祁言一把抓了桌子上的钥匙,冲出屋子:“不会,你放心,你现在冷静冷静,我立马过去找你。”
萧斐已经快哭了,她声音带上了哭腔:“我,我还很年轻啊,我不想死,我还没中过一次彩票呢!你,你的粉丝怎么这样啊,不就是搞个绯闻,还要死要活的!”

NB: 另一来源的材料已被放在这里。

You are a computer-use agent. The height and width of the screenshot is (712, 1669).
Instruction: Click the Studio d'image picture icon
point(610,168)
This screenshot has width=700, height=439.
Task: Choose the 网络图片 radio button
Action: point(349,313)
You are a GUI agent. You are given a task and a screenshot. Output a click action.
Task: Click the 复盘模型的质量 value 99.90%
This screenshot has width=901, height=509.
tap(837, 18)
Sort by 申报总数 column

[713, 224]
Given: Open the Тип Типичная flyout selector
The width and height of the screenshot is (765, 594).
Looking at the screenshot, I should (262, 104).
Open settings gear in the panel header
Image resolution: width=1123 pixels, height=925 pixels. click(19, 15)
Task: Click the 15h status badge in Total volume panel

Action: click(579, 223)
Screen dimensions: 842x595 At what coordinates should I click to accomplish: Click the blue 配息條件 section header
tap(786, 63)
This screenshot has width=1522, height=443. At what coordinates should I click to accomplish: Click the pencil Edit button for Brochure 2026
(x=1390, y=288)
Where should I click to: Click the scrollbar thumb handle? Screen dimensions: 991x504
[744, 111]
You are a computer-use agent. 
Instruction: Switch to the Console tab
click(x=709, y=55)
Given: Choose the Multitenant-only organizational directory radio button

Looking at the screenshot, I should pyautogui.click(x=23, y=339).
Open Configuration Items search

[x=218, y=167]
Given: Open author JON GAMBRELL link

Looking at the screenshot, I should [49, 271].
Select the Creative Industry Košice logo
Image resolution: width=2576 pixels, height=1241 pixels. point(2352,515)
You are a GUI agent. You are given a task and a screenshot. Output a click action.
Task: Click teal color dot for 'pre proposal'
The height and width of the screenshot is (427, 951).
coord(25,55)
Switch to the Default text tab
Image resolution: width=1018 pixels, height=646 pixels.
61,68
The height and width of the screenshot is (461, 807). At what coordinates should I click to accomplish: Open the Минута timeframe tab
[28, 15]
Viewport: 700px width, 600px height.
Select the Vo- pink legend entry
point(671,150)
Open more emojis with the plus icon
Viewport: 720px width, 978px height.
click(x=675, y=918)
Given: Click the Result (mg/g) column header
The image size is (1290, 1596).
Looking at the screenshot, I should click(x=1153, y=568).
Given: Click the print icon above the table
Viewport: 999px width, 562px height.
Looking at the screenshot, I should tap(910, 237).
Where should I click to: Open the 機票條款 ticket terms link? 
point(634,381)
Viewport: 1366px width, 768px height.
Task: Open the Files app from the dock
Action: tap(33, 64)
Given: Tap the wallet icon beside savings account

祁言按了按发疼的太阳穴,刚跑到车门口,秦盏一把拉开了车门:“你坐副驾驶,我开车。”
“不行,酒驾!”祁言犹豫了片刻,“你喝的多吗?”
“你们这个关头还顾着酒驾?!!我看错你们了!”萧斐更加激动,握着手机的手都在抖,泣不成声,“男人都是大猪蹄子!都是大猪蹄子!”
“废话,总不能在路上我们就先你一步死了吧!”
祁言拉住秦盏的手往马路上跑。
大抵那些人是暂时不会对萧斐动手,否则不仅仅只是送个戒指那么简单。
兴许送戒指也只是试探,试探住在那个房子里的到底是不是萧斐罢了。
祁言这么想着,紧绷的神经也松懈了下来。
他拦了辆出租车,两人一同坐了进去。
萧斐发过来地址。
五分钟后,两人赶到了萧斐的家里。
她屋里一片漆黑,四周静悄悄的,像是从未有人居住过一般。
祁言环视了下四周,又打了通电话过去。
响了两秒,接通。
“你们俩现在在哪里啊!”萧斐紧紧地盯着门口,害怕极了。
祁言咽咽嗓子,问:“你有不开灯的习惯?”
萧斐“啊?”了一声,环视了下四周,才想起来自己没有开灯:“我,我忘记了。”
她三两步跑过去,啪地即将打开灯。
祁言叫住了她的动作:“不,既然没开,就不要开了。你现在直接出来,走出屋子。”
“你们在门口了?”萧斐脸色一喜。
祁言点点头:“你走出来,我们保护你。”
“们?还有秦盏?”萧斐放松了不少,“果然我不能骗秦盏,和你合作这么多事情,以后再也不要和你合作了。”
祁言:“……”
刚刚的话,似乎一字不漏全被秦盏听了进去。
黑灯瞎火的,秦盏冒出来的耳朵微微的泛红。
他清清嗓子:“萧斐,你出来吧。”
“嗯。”萧斐缓缓打开了门,看到了不远处的两人,连忙冲了过去,一把栽进了秦盏的怀里。
祁言:“……”
被撞了个趔趄的秦盏:“你,你怎么——”
“秦盏,我以后再也不骗你了,我和祁言什么都没有,你相信我!”萧斐似乎认定了这个事情是祁言的粉丝所为,对祁言有了些怨念,一出来就将祁言卖掉了。
祁言:“……”
他环视了下四周,艰难地咽咽嗓子:“我们,先回去再说。”
“嗯,我和你们说啊,我都吓死了,我还以为我要凉了,祁言还说的那么恐怖,害得我都幻听了觉得那个戒指里面有什么哒哒哒地响。”
三人又拦了辆出租车赶回去。
萧斐受了惊,话多的令人发指:“我说我这个大闺女啊跑你们俩大男人家里会不会有什么不合适?而且我没带衣服啊,我就带了个包,晚上睡衣怎么办?我家里也没出什么事情嘛,不然我回去拿下衣服?”
两人沉默不语,各自在揣测着时家的意图。
现在明显可以清楚的是,想要害祁言的就是时家。
他们的行动很迅速,并且大胆杀人,盯上萧斐大概只是个警告。
祁言拧起眉头,只觉得脑袋里嗡嗡的,转过头正要让萧斐闭嘴,忽然感觉周围震动了一下。
瞬息之间,萧斐的房子轰得炸成了碎片。
出租车受到了波及,连忙刹住了车。
周围的房子也有些要坍塌的趋势,玻璃炸裂,一时之间混乱不堪。
秦盏迅速打了电话报警,祁言拨了救护车,其他人灭火的灭火,救人的救人。
萧斐愣愣地看着曾经是自己家的废墟,半晌没有说话。
秦盏担心她受惊过度,连忙安抚她,她却像个木偶呆呆地坐在哪里,什么都没有听进去。